Sulfate radical-based advanced oxidation processes had been widely applied in the water treatment. In this study, a novel solar-assisted electrooxidation process (SEOP) to activate peroxymonosulfate (PMS) or peroxydisulfate (PDS) was conducted for the degradation of bisphenol S (BPS). The SEOP with persulfate (PS) demonstrated its synergistic effect for BPS degradation, compared with the electrooxidation/PS and the solar process. The hydroxyl radical, sulfate radical (SO4·-), and singlet oxygen were regarded as primary active species in BPS degradation in SEOP with PS. The transition structure complex (persulfate*) on the anode promoted the efficiency of BPS degradation via the non-radical mechanism.
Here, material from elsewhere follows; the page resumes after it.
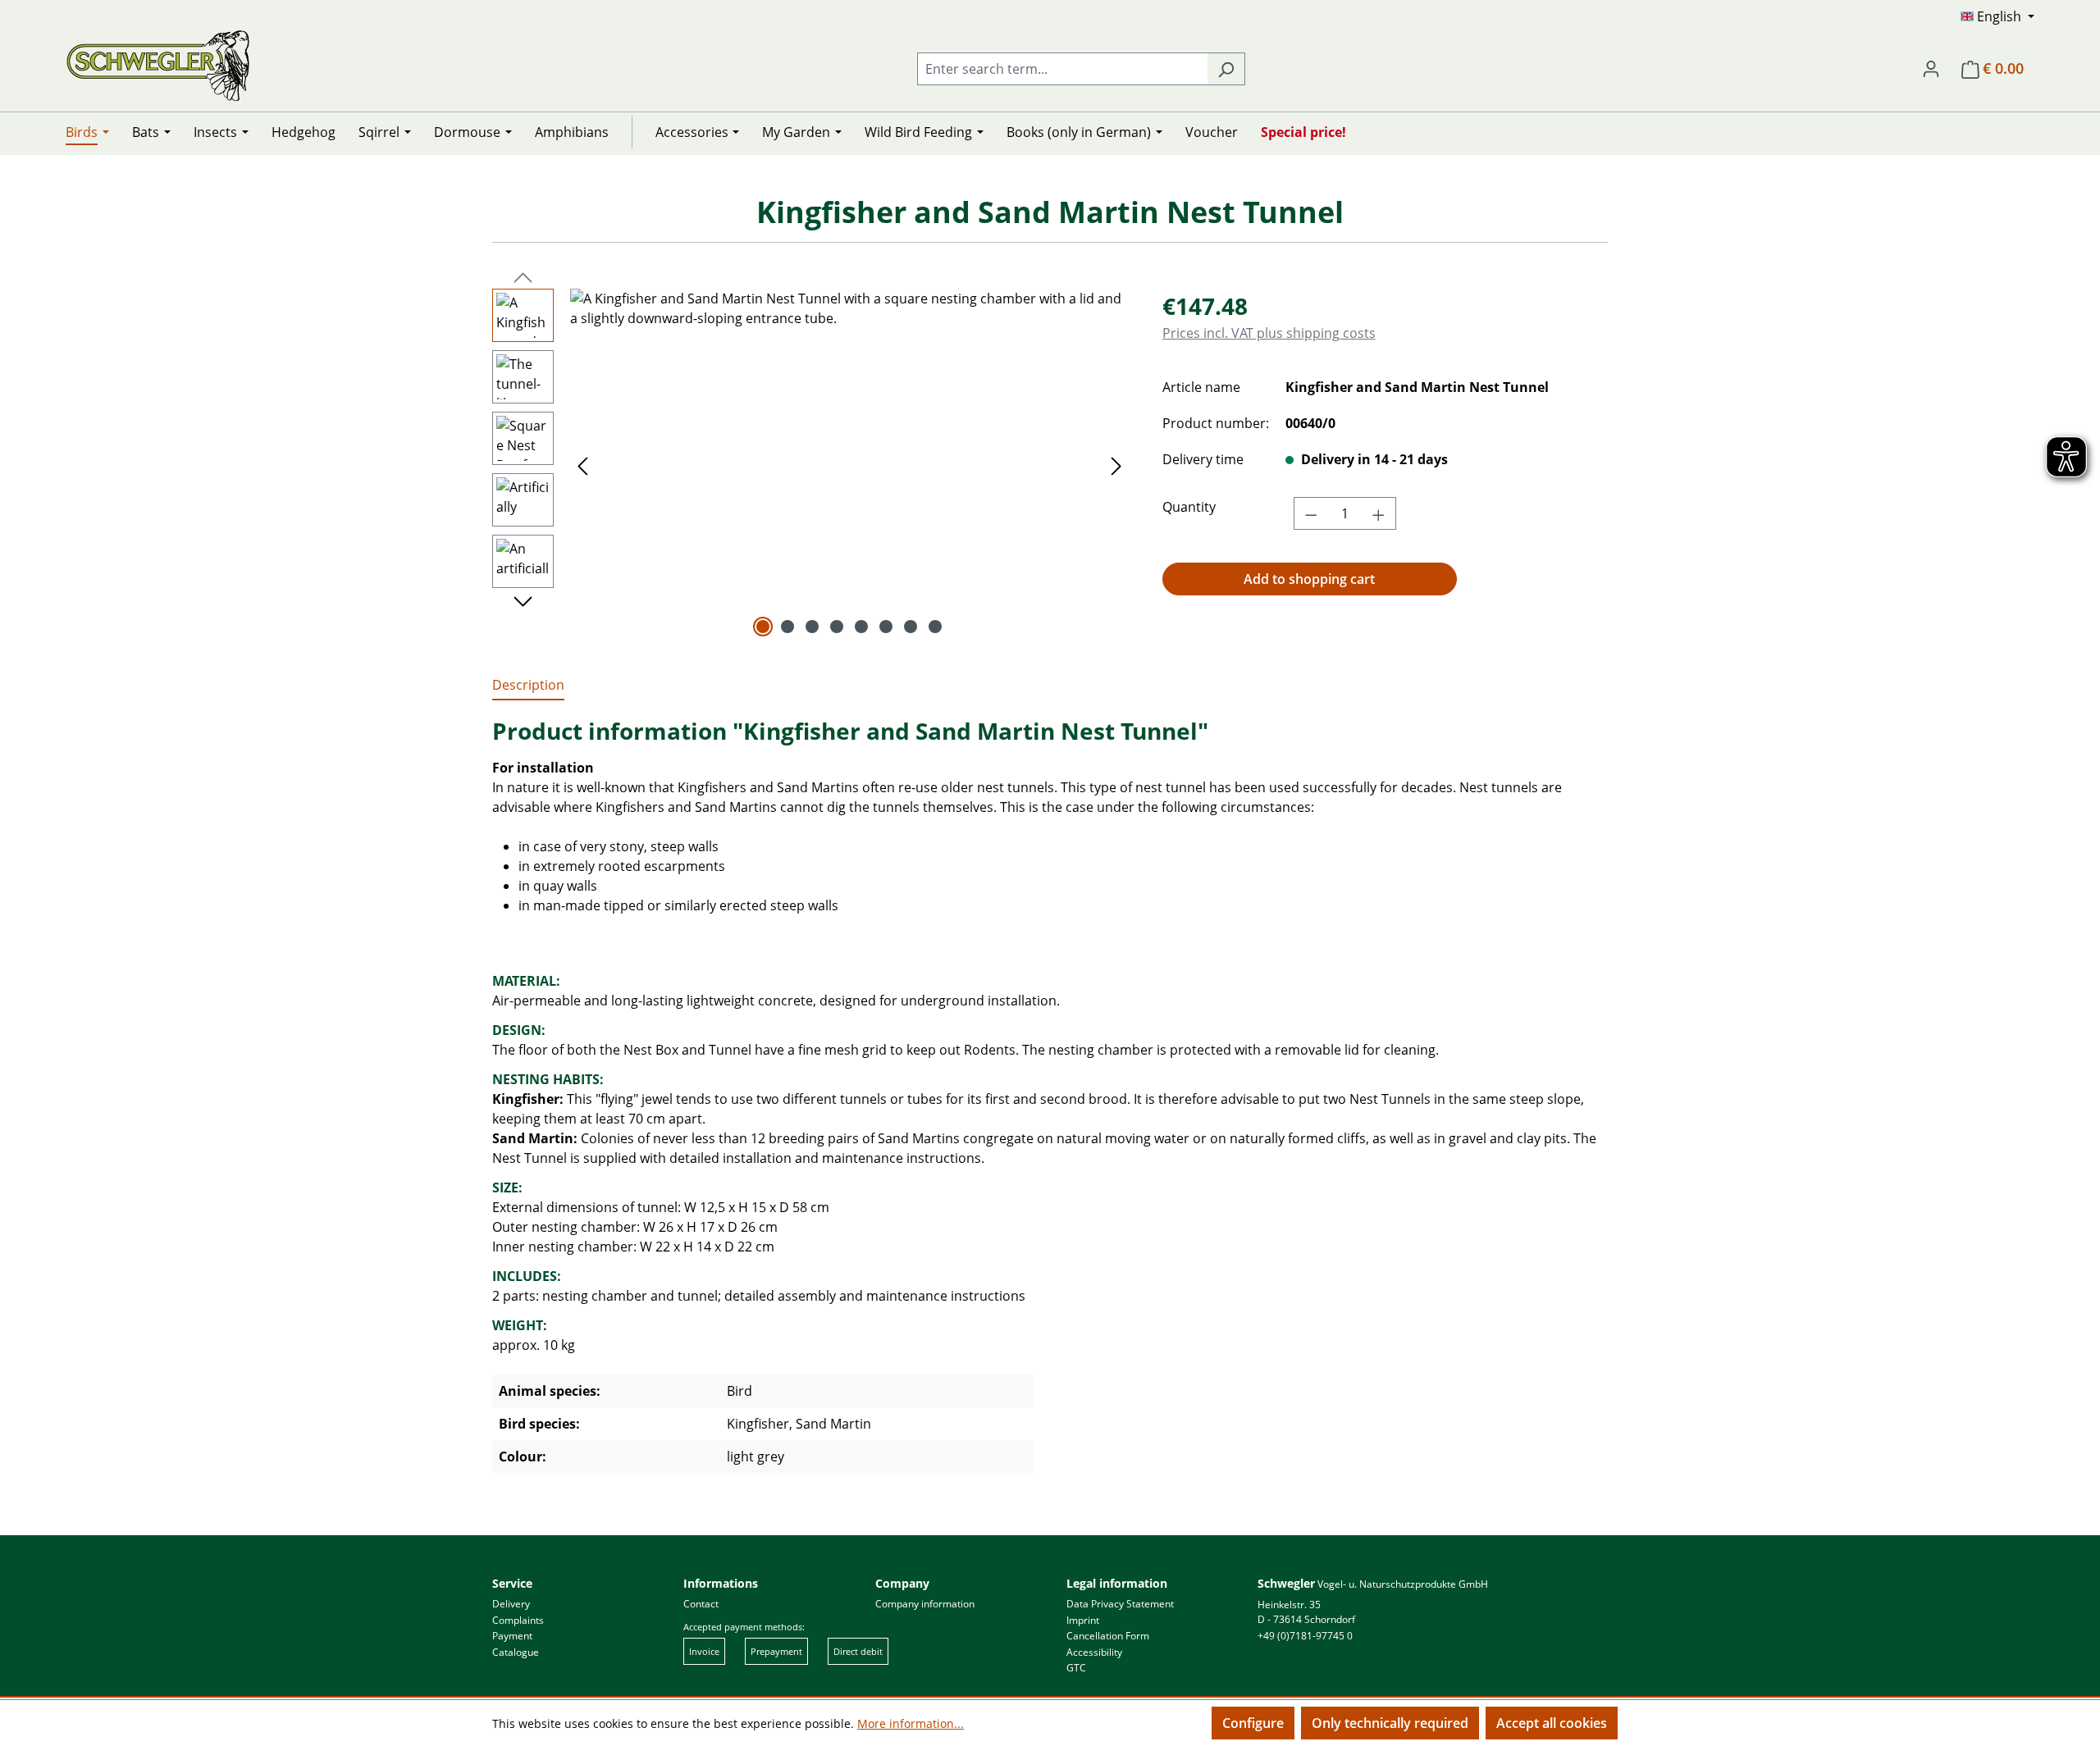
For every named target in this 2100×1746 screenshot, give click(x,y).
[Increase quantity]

The activation of PMS and PDS in SEOP was dominated through radical and non-radical mechanism, respectively. To effectively supplement experimental work with quantum chemical calculation, density function theory (DFT) showed that the active sites mainly focused on the phenol ring of BPS. The energy barrier calculation indicated that BPS was more susceptible to be attacked by SO4·- through electron transfer. BPS was mainly degraded by ring-opening, substitution, addition, C–C bond breaking, and decarboxylation reactions. Furthermore, the effective decrease in bio-toxicity of BPS intermediates in SEOP with PS was predicted. Experiments under various current densities, initial concentration of PS, electrolyte, and humic acid suggested the feasibility of SEOP with PS. BPS was degraded with lower energy consumption (0.18 kWh·m−3·order−1) in SEOP with PMS than that in SEOP with PDS (0.30 kWh·m−3·order−1) and without PS (0.38 kWh·m−3 order−1), respectively. The SEOP with PS poses the feasible, convenient, and economic potential for the degradation of refractory pollutants.